Among all the waiting people in the lounge of the Naperville railway station, there was a curious pairing of people interacting across those ancient looking benches: Two brown skinned girls with black hair of early school age, and a white, grey-haired lady. The lady was sitting properly, her carry-on luggage neatly in front of her, reading from one of these privileged electronic gadgets. Leaning over her shoulders from the other side of the wooden bench, the two girls with a pinkish-enclosed phone gadget.
“Do you remember those numbers?” –
“Of course I do, but it is hard for me to do” –
“Then start with the 8” –
Random math tutoring in progress. Among the girlish chit-chat, the lady who looks like a retired school teacher coaches the girls in solving a simple math question she made up on the spot. At the same time she engages in a respectful inter-generational, cross-cultural exploration. She learns a little bit about the girls, and reveals a little bit about her life. Memories of unequal power shared equally.
Later on, I overheard the older girl reading out loud. The two girls are proudly holding the shiny tablet with many hands. Slowly, the text from the e-book filled the mostly empty space of the waiting room; again, the lady helping out with difficult pronunciations, and encouraging the girls to make sense of big words in children’s language.
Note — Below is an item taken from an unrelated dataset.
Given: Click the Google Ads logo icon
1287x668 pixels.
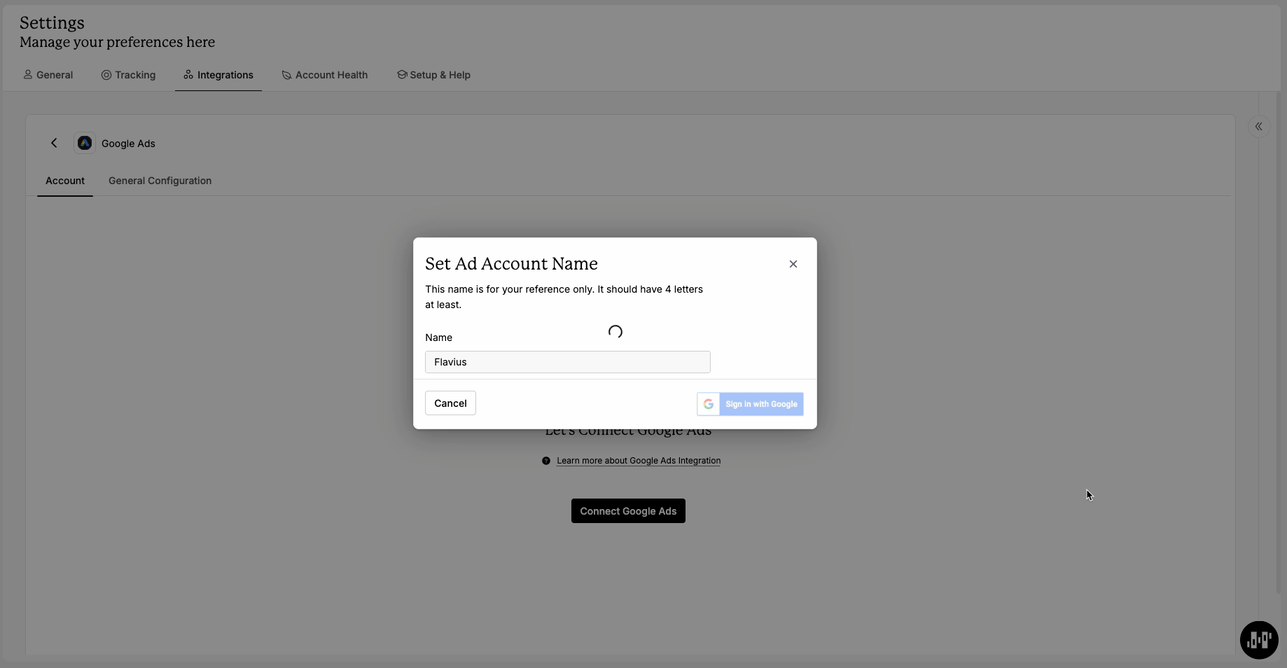Looking at the screenshot, I should click(x=85, y=143).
Facilitating instead of lecturing. Shared success instead of fear of the other!
If we only could engage on a daily basis in such a meaningful way across the perceived boundaries that unnecessarily divide humankind. Random human beings defying the institutionalized political and societal paranoia in the self-proclaimed greatest nation on earth. I hope to make this post a first in series about witnessed acts of kindness along my journey.